We are so thankful for the dedicated work that healthy ally, Shelley Krause, has given to the ME community. For the past three years, Shelley has kept the community informed and updated on issues affecting people with ME through the #MEAction twitter stream. Shelley first made a connection to ME as a fan of the author Lauren Hillenbrand, who has ME, and then through Jen Brea tweeting about the desperate need for public awareness and research support back in 2014. When Shelley’s not lending her support to the ME community, she works as a high school college counselor in Somerset, NJ, and publishes an inspired haiku every day. Shelley will be stepping down from her volunteer position due to a family situation, and #MEAction is looking for a volunteer interested in assisting with our twitter feed.  

What made you want to get involved with #MEAction advocacy?

Honestly, at the beginning I didn’t know that I wanted to get involved with #MEAction advocacy; I just wanted to help Jen Brea. I had read some of her tweets back in 2014 when she was still mostly in Princeton and, since I live in Princeton I thought, “I wonder if I could help?” (Actually, to this day Jen and I have never met in real life. Hope springs eternal…)
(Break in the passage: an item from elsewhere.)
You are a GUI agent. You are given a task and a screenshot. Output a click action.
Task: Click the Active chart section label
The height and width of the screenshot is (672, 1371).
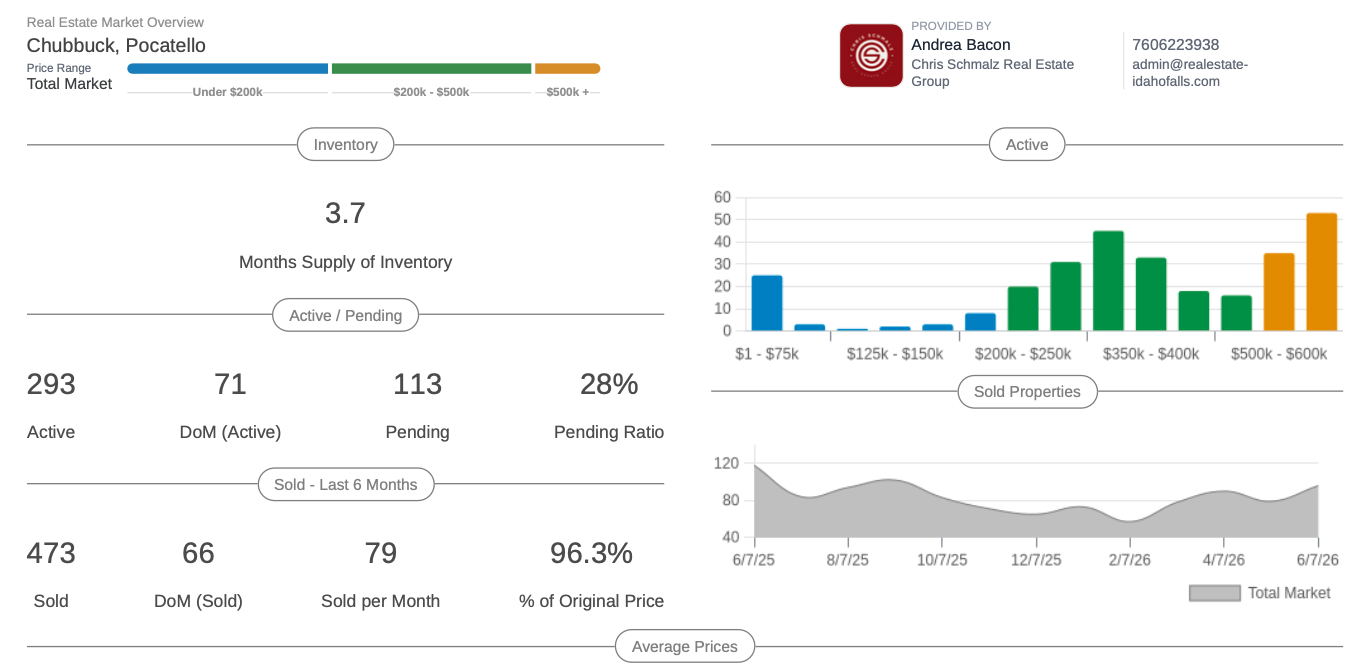click(x=1027, y=145)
I’d loved Lauren Hillenbrand’s book, Seabiscuit, and was stunned to learn that she’d struggled with ME. Something about the lack of public awareness and research support for ME struck a chord with me and my queer activist roots; I remember being moved to support Jen’s passion and vision to be part of the fight. She had seen my work on Twitter and when we finally talked on the phone, Jen suggested that helping to curate the MEActNet Twitter account might be a good place for me to put my oar in.

Tell us a little about the experience of this advocacy work. What has been the highs and lows?
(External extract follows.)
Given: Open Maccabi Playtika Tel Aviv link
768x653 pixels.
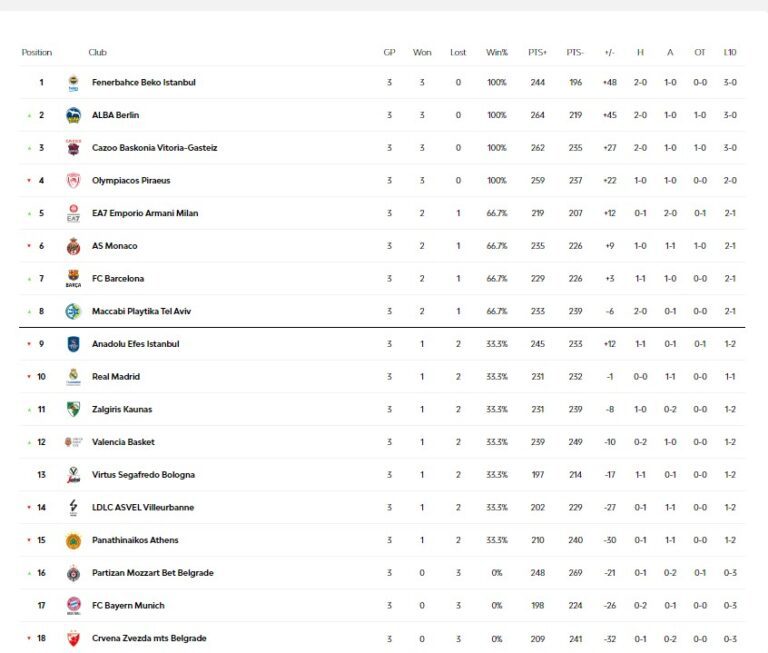Looking at the screenshot, I should 141,311.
My experience with this advocacy work has been that of a steep learning curve followed by lots of gratitude for opportunities to connect and help others find and amplify their voices. It was thrilling to be part of the #MillionsMissing campaigns, and to watch the mounting excitement about Unrest as it proved to be as good as so many had hoped it would be. The lows have come from the sharings from #pwme whose flickering hope has all but guttered out, and from those heartbreaking days when we realized that we’d lost another warrior in the fight.

What is your story with ME? What was life like before you got sick?

 I have no direct personal connection to ME except for those I’ve forged over the past three years of being the lead curator of the MEActNet Tweetstream. I am a white, cis, queer woman activist who had never done any kind of organized physical activity until I ran a 5K in support of a friend in 2014, but who has since joined a rowing club and completed four sprint triathlons. My work with MEAction has deepened my sense of gratitude about my health. I post at least one haiku I can stand to share on Twitter every day. My partner – and now spouse, thanks to lesbian spitfire Edie Windsor – is a painter and photographer, and our almost seventeen year-old son is a wrestler and rock-climber. All three of us love music.

What gives you hope? Any advice?

Researchers who listen to patients give me hope. Patients and caregivers and allies who stand up and speak out give me hope. As someone who has depended on #pwme to teach me everything I know about ME, I’m not sure there’s much advice I’m qualified to give, beyond this:  Start with listening. Start with believing. And nothing about us, without us.